By: Kevin L. Golden

Recently, there has been much attention paid to the potential that artificial intelligence (AI) might soon replace large swaths of the workforce. But a recent class action lawsuit filed in California claims AI is already preventing at least one individual from entering the workforce based on his protected characteristics.

Concerns about the use of AI in the context of employment decisions are not new. In October 2021, the Equal Employment Opportunity Commission (EEOC) launched an agency-wide initiative to ensure that AI and other emerging technologies utilized in employment decisions complied with federal civil rights laws. In May 2022, the EEOC filed a lawsuit alleging that a number of affiliated companies utilized application software that automatically rejected female applicants over the age of 55 and male applicants over the age of 60*. In October 2022, the White House Office of Science and Technology Policy issued a Blueprint for an AI Bill of Rights. In January of this year, the EEOC held a public hearing to examine the use of AI in employment decisions. In addition, several states – including California, Illinois, New York, and New Jersey, as well as New York City and Washington D.C. – have enacted or pending legislation relating to the use of AI in employment related decisions. But private claims about the use of AI were, at least until recently, rare.

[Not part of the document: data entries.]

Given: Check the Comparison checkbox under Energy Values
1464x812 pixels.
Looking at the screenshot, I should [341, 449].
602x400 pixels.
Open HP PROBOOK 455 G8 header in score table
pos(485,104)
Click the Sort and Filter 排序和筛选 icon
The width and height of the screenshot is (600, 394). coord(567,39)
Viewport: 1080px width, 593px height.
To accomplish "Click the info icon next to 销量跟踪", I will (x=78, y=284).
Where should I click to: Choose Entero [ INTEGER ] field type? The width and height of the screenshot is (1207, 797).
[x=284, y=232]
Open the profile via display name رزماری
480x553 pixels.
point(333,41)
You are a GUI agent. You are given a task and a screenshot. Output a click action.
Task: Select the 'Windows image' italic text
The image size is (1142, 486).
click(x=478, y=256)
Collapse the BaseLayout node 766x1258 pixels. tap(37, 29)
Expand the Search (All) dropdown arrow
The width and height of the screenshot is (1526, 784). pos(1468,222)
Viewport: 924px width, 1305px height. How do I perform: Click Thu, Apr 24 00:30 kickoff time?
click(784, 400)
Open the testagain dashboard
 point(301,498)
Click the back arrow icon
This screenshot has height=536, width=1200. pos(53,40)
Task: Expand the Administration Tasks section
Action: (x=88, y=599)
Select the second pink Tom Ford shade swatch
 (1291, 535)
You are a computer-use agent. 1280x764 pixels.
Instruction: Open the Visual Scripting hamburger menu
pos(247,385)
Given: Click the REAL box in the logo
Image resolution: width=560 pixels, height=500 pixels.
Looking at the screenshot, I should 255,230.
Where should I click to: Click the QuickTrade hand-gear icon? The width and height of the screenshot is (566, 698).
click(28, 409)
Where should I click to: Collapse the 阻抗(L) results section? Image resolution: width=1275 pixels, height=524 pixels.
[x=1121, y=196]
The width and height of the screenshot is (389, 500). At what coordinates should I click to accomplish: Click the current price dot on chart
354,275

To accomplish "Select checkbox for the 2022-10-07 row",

In his lawsuit, Derek Mobley – who identifies as an African American male over the age of forty who suffers from depression and anxiety – seeks relief against Workday, Inc., claiming that its AI systems “rely on algorithms and inputs created by humans who often have built-in motivations, conscious and unconscious, to discriminate.” Mobley – who possesses a bachelor’s degree in finance from Morehouse College, a historically African American male college, and an associate degree in network systems administration from ITT Technical Institute – claims that he applied “for at least 80-100 positions” that utilize Workday as a “screening tool for talent acquisition and/or hiring. He has been denied employment each and every time.” According to Mobley’s complaint, the screening tools utilized by Workday have a disparate impact on African Americans, those with disabilities, and those over the age of forty. Mobley seeks relief under Title VII of the Civil Rights Act, the Americans with Disabilities Act, and the Age Discrimination in Employment Act.

Mobley’s suit will present questions for the use of AI in employment decisions, both as it is currently utilized and as the use is adopted by more companies in the future. Given the potential risk of claims by employees, applicants, and the EEOC, coupled with emerging legislation on the federal and state level, this area of law will be one to watch for employers.

We will be monitoring these matters, as well as new legislation and suits, as they emerge to provide further insights.


*The parties recently participated in a Rule 16 Conference and have agreed to conduct fact discovery, which is now underway, in two phases.